Macro won’t hit it out of the park. Too much has been broken. The numbers, though, will look good because we’re coming off such a low base, but all that additional indebtedness needs to be serviced/repaid. But at least the economic machinery can get back to work and hopefully in a sustainable fashion. That is, lower growth and low rates forever.
Until then, markets will try and get ahead of the curve. So we expect rising markets. Equities will go higher – the US equity indices will set new records. We could expect some of the European bourses to do the same. Depending on the Brexit outcome, the FTSE index looks like being an outperformer.
Into that better tone, credit markets should see spreads continue to tighten. There’s a good chance that IG spreads see new records (iBoxx index), that compression between high and low beta give a kicker to HY markets and we squeeze considerably (no records).
The corporate bond market has been flying during the final quarter. The primary market issuance dynamic has seen a slowdown, but we are still in record issuance territory for both the IG and HY markets. That’s a complete surprise in the case of the latter, given that the classic support mechanisms for the high yield market – derived from macro growth boosting revenues and debt serviceability – have seized up.

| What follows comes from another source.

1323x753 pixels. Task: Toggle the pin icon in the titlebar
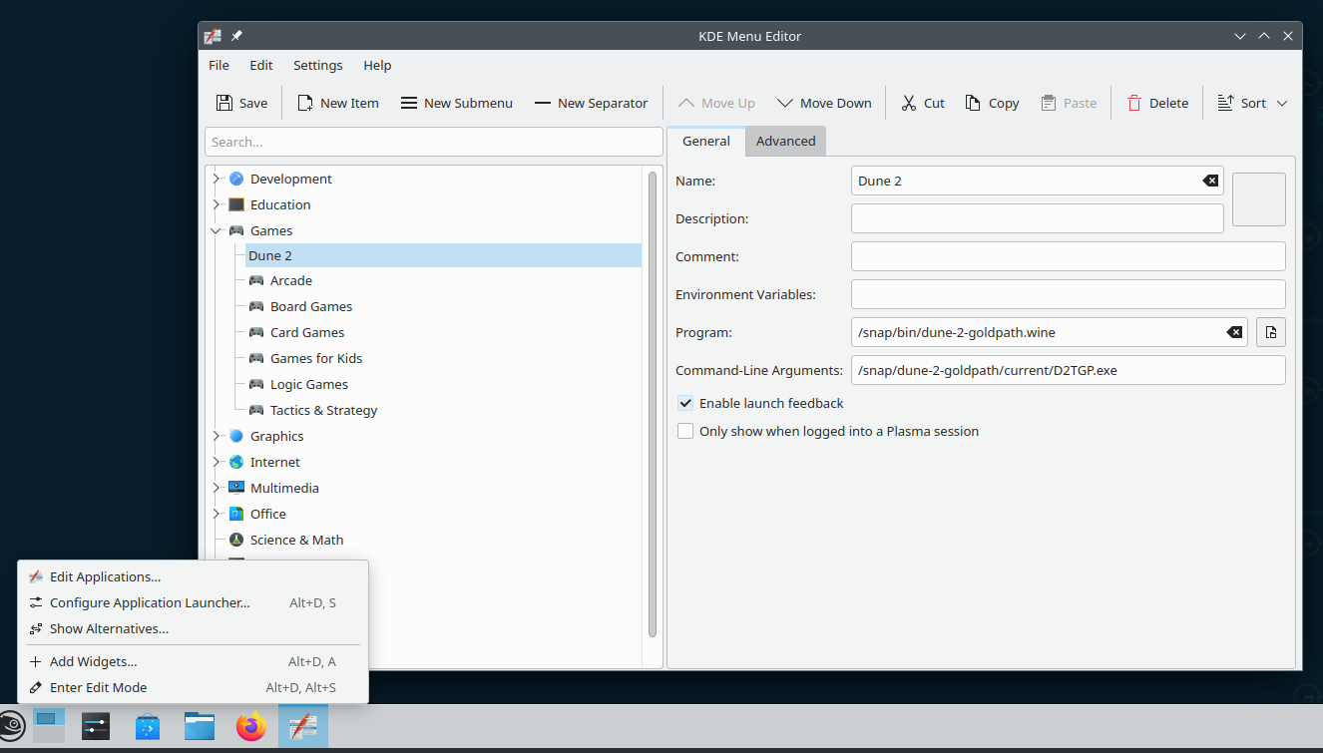click(x=235, y=36)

Needs must. There’s cash to put to work. And support has come from various outlets (easier policy, direct government support, covenant waivers and the like). The chart below shows the record supply with most likely 4 weeks of business still to go. We are probably now thinking the final volume total to exceed €85bn for 2020. We’ll have to go some to beat that in 2021.
High Yield Issuance
As measured by the iBoxx HY index, spreads are a stunning 120bp tighter on the index for November with the index now at B+375bp. Returns for November are at +4.3%, leaving them to recover to +1% year to date as the HY market has managed to haul itself off the floor. Index spreads have recovered nearly all of their pandemic-related losses, only 30bp wider year to date.
High Yield Bond Index
The high/low beta had decompressed in X-Over/Main to 6.3x during August, but we have seen a resumption of the compression between the two indices, now at 5.4x. The Markit iBoxx index spread between the HY and IG indices gapped from a little over 200bp at the beginning of the year to almost 650bp at the worst of the market’s reaction to the pandemic.
Since the ‘recovery’ set in, we have seen a crunch tighter in high yield spreads versus IG and that difference is now at around 270bp (see chart).
HY/IG Spread Compression
The going tighter in spreads is on and a sub-250bp level on that compression between HY and IG cash indices is still quite possible by year-end. We think the high yield index can tighten to below B+345bp through Q4 (now at B+375bp). The IG index is flat year to date at B+104bp.
Since starting the CreditMarketDaily.com Sterling HY Portfolio, in the middle of April 2020, our investments have recorded total returns in the seven month period of 20.2%. It is outperforming when compared against the iBoxx index, which has returned 14.6% for the euro-market (and 16.1% in £ HY), in the same period.
You can follow our publicly available portfolio’s progress here.
I hope that regular readers of creditmarketdaily.com have also been able to catch some of the uplifts on these bonds.
There is no sign of anyone running for the hills. Markets are managing to find their way through the pandemic and will get through the morass facing them over the next 3-5 months. Positioning for that will underpin valuations.
The ‘low rates forever’ narrative is an important one as the flow of cash into the corporate bond market is a consequence of it, while we are yet to see a material rise in corporate delinquencies across Europe (if indeed we do see one).
So the omens are positive for the corporate bond market and the compression trade could see the HY market continue its recent outperformance.